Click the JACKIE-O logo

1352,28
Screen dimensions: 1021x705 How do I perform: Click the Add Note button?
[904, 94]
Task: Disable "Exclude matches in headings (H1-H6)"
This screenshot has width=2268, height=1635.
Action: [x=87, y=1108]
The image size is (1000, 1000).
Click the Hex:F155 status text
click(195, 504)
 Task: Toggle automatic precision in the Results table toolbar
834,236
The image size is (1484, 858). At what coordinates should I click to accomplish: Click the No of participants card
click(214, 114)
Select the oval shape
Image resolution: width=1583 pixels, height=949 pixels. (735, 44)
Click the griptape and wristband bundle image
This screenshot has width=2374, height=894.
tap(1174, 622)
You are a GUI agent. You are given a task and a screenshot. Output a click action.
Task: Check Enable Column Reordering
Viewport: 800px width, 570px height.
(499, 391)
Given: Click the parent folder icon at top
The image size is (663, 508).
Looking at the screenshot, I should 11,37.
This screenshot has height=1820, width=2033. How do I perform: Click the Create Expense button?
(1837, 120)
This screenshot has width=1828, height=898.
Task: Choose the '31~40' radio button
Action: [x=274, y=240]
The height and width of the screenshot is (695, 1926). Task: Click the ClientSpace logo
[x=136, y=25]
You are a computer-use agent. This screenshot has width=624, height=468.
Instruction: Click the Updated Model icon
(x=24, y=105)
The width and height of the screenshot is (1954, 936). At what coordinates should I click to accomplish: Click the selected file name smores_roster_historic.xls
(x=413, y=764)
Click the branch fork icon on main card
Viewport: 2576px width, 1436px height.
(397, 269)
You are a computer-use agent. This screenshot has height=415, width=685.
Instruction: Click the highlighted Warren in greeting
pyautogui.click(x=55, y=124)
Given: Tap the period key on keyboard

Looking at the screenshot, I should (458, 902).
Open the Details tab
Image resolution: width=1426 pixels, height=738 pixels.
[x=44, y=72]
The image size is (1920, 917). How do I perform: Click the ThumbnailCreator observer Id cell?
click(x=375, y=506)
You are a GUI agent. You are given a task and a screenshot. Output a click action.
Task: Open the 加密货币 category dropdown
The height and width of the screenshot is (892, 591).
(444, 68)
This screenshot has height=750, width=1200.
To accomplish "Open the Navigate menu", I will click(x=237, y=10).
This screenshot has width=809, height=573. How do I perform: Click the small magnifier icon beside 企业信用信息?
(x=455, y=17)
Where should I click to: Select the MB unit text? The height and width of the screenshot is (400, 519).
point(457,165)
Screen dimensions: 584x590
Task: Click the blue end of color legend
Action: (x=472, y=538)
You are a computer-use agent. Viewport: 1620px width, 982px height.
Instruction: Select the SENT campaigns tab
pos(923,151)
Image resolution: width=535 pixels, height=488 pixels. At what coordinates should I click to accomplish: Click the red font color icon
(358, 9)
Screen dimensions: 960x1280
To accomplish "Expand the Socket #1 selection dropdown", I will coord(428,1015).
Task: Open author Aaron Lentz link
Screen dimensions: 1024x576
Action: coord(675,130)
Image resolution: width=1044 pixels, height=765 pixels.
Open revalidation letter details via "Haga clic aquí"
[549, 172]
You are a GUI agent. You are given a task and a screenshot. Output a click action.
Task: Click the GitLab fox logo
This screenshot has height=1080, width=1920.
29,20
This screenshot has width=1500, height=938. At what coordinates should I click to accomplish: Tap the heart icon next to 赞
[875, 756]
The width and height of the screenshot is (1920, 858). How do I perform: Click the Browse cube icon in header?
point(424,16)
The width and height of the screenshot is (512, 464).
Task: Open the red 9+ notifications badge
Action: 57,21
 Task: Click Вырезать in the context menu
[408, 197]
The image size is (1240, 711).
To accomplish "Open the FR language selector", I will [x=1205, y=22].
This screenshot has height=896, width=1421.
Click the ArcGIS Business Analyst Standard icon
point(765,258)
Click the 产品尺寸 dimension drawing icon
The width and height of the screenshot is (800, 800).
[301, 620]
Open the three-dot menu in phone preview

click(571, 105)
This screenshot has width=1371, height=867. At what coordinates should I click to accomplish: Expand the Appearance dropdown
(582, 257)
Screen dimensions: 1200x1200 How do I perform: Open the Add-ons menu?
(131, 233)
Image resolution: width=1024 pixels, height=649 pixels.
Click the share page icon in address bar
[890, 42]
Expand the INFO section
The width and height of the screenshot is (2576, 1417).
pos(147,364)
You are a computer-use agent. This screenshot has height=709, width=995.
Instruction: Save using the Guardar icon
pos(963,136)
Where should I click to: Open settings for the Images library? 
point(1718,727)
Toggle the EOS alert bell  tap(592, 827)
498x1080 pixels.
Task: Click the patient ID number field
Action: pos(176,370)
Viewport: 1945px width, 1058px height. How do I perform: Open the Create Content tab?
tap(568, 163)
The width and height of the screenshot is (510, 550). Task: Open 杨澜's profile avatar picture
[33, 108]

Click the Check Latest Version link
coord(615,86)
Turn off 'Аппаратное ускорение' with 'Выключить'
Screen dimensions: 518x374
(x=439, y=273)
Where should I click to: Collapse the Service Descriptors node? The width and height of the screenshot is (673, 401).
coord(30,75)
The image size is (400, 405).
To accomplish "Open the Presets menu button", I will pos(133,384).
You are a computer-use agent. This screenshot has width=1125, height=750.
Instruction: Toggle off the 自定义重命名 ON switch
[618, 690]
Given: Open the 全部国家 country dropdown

Problem requirements ▸ How many lines in the items above contain the word "agent" with the same capitalization? Reply with the number alone.

Task output ▸ 8